**Records supplied**

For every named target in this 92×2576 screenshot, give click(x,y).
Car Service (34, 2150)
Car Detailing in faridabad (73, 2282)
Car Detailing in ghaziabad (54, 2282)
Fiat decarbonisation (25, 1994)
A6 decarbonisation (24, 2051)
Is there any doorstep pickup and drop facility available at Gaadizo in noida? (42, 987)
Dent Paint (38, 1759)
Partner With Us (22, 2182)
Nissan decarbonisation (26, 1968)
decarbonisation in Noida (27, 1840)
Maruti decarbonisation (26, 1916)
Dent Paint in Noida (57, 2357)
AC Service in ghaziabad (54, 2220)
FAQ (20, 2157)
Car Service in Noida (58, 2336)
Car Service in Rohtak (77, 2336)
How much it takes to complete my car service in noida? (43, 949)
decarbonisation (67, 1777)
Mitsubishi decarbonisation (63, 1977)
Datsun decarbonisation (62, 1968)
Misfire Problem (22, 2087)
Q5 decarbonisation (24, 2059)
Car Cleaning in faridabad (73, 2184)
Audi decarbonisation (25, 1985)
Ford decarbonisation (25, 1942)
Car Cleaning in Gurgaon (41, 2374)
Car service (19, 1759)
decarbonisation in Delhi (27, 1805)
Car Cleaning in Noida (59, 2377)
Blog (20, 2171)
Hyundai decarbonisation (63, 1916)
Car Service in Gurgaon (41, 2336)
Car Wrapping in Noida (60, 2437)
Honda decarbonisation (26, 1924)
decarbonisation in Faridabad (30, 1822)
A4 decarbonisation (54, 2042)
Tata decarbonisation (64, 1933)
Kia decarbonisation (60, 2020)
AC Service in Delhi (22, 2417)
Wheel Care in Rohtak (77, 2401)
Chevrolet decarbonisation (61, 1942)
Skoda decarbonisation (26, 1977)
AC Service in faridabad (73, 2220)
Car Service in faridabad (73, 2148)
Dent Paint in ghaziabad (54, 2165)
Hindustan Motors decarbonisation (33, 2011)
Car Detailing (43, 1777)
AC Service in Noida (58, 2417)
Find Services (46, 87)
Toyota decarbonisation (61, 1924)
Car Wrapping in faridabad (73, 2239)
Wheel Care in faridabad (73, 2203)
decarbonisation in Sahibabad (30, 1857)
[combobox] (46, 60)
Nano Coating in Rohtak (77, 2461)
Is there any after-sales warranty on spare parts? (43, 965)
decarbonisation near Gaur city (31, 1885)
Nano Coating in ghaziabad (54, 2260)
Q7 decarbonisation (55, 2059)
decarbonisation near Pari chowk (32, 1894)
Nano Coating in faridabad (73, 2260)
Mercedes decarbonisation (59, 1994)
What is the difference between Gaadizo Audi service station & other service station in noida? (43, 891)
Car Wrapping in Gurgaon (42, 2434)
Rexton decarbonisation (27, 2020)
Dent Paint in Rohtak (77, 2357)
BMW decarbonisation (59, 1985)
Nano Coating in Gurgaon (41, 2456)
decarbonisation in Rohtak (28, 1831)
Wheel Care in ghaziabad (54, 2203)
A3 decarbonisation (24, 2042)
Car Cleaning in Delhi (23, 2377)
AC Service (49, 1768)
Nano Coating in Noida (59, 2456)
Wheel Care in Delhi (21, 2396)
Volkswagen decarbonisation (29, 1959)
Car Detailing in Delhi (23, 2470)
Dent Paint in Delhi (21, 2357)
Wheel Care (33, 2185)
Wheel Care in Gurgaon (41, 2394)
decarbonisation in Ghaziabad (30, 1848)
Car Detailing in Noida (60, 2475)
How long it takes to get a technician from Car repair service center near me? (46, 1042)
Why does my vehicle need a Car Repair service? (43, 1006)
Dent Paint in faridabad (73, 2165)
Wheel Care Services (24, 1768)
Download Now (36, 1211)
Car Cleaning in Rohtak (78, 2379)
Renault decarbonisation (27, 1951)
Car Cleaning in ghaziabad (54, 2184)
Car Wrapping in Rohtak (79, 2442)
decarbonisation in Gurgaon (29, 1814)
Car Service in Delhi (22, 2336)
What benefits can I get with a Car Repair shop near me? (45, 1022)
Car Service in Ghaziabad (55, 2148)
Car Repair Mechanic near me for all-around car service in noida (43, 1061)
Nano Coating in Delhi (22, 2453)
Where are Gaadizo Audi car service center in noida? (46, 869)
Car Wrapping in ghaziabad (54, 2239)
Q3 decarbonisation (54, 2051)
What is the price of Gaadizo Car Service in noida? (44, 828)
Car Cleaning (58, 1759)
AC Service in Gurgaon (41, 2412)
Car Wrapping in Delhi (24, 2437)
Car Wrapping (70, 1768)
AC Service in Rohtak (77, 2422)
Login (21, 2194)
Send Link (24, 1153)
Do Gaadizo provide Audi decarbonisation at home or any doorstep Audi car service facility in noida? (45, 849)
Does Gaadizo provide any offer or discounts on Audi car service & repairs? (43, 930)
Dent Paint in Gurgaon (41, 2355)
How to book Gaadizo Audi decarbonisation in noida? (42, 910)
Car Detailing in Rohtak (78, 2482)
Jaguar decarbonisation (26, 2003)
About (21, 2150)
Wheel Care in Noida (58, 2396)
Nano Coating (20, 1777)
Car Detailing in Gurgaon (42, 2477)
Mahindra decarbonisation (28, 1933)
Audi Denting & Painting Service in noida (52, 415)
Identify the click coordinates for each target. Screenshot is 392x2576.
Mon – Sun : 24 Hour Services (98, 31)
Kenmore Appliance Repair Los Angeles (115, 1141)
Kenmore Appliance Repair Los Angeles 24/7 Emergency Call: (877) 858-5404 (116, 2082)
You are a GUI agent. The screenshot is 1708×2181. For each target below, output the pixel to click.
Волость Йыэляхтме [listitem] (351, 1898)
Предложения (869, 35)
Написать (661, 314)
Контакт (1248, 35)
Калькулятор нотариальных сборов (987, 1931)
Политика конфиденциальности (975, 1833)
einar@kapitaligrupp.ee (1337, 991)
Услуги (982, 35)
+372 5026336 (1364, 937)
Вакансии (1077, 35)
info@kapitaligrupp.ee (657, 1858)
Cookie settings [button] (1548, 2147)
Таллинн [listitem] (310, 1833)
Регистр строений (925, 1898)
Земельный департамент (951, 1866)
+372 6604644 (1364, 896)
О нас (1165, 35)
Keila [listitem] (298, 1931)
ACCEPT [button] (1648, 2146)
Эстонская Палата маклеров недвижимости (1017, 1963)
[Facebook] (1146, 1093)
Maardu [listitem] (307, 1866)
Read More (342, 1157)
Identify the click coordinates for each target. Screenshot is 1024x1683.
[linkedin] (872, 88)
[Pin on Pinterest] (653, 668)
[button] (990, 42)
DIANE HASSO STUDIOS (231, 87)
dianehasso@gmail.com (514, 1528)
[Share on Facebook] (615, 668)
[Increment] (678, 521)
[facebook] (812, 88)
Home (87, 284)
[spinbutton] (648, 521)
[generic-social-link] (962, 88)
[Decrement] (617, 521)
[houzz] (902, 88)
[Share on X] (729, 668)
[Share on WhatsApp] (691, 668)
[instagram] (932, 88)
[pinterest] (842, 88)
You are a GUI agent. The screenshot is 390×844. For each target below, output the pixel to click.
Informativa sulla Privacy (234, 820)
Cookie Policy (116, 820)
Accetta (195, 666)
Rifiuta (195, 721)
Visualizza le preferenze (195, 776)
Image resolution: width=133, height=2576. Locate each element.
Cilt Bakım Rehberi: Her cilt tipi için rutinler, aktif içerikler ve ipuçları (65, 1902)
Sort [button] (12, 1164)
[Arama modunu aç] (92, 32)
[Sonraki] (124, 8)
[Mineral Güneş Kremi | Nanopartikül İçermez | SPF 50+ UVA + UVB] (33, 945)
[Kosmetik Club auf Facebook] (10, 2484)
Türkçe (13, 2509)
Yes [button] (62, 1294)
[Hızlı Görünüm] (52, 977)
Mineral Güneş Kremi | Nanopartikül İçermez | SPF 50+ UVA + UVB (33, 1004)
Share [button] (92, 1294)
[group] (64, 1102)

**What is needed**
For the word "Appliance", count the lines of the data that contain it and give only the count.

**Exercise solution**
2